OMCP binds to B cells and monocytes/macrophages independently of NKG2D. A-C, C57BL/6 splenocytes (A), peritoneal cells (B), or human PBMCs (C) were stained with the indicated leukocyte subset markers. The gated cells were additionally stained with control DIII tetramers (lines 1) or OMCP tetramers (lines 2). OMCP tetramer staining following preincubation with 5 μg/mL isotype control mAb (lines 3), 5 μg/mL anti-NKG2D (lines 4), 2 μM DIII (control recombinant protein) (lines 5), or 2 μM recombinant soluble MULT1 (lines 6) is also shown. NK1.1⁺ cells were excluded from the CD11b and B220 gates (A – upper row). Results are representative of at least three independent experiments.

Figure 2

OMCP binds specifically to mouse FCRL5. A, Untransduced or library-transduced C1498 cells were stained with control (left) or OMCP (right) tetramers after the indicated round of sorting. Note that quadrants are not drawn equivalently on each population because cells were stained 2-3 days after sorting and therefore were stained on different days.

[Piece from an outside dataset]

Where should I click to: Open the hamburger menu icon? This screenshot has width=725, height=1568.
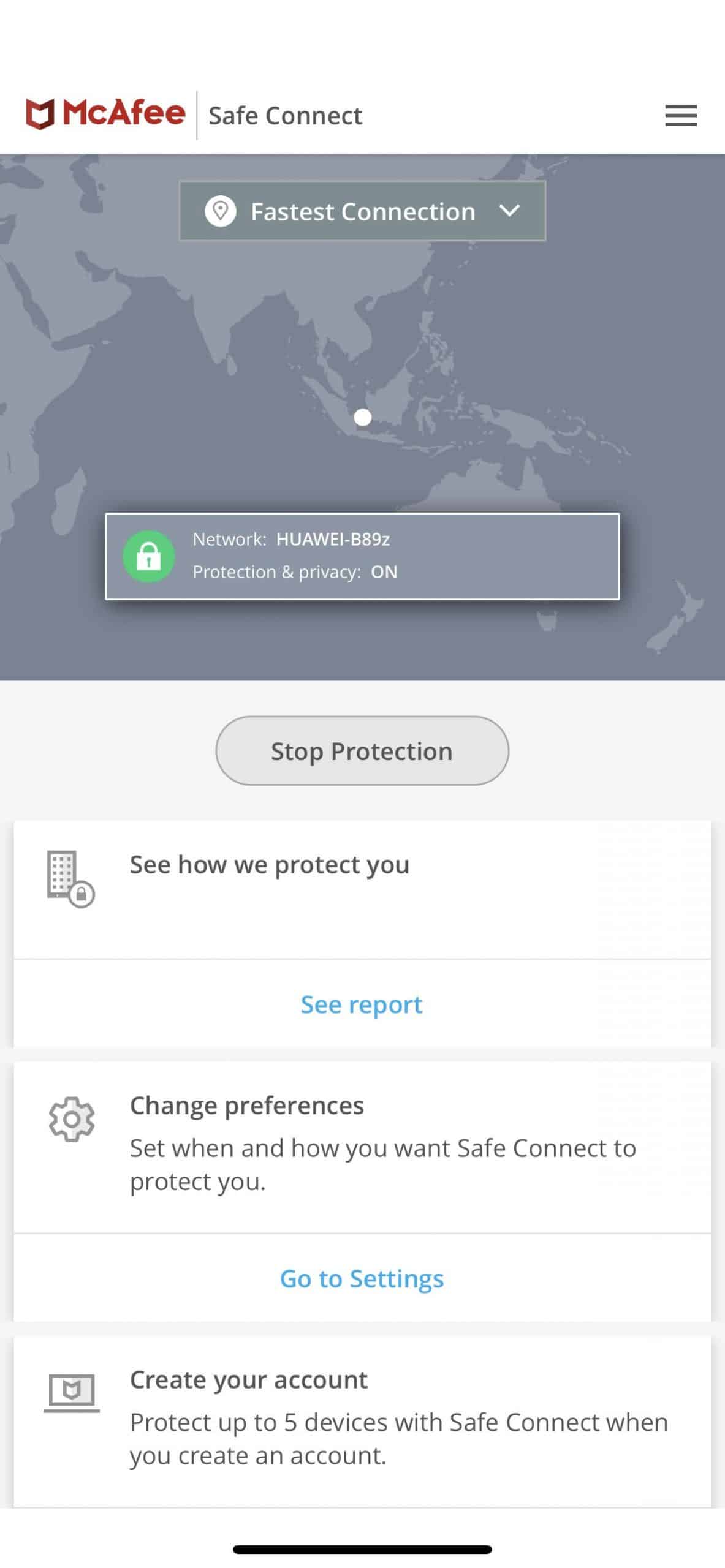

However, control tetramer staining is shown for comparison on each day. B, Ba/F3 cells transduced with C57BL/6 or BALB/c FCRL5 were stained with nothing (upper row), control tetramers (middle row), or OMCP tetramers (lower row). Transductants are EGFP⁺; untransduced, EGFP^- Ba/F3 cells were included in each stain as an internal negative control. C, Ba/F3-FCRL5 (B6 allele) transductants or WEHI231 cells were stained with control tetramers (lines 1) or OMCP tetramers (lines 2). OMCP tetramer binding following preincubation of cells with 50 μg/mL isotype control mAb (lines 3) or anti-FCRL5 mAb (lines 4) is also shown. D, Plate-bound OMCP or RAE1δ were incubated with the indicated concentrations of FCRL1-Fc or FCRL5-Fc. Bound Fc fusion proteins were detected with anti-human IgG Fc-HRP. E-F, Splenic (E) or peritoneal (F) cells were stained with control tetramers (lines 1) or OMCP tetramers (lines 2). OMCP tetramer staining following cellular preincubation with 50 μg/mL isotype control mAb (lines 3) or anti-FCRL5 mAb (lines 4) are also shown. Results are representative of three independent experiments.

Figure 3

The three N-terminal Ig domains of FCRL5 are necessary and sufficient for OMCP binding. 293T cells transfected with Thy1.1 or the indicated FCRL5-Thy1.1 fusion construct were stained with negative control DIII tetramers (lines 1), OMCP tetramers (lines 2), isotype control mAb (lines 3), or anti-Thy1.1 mAb (lines 4). Results are representative of three independent experiments.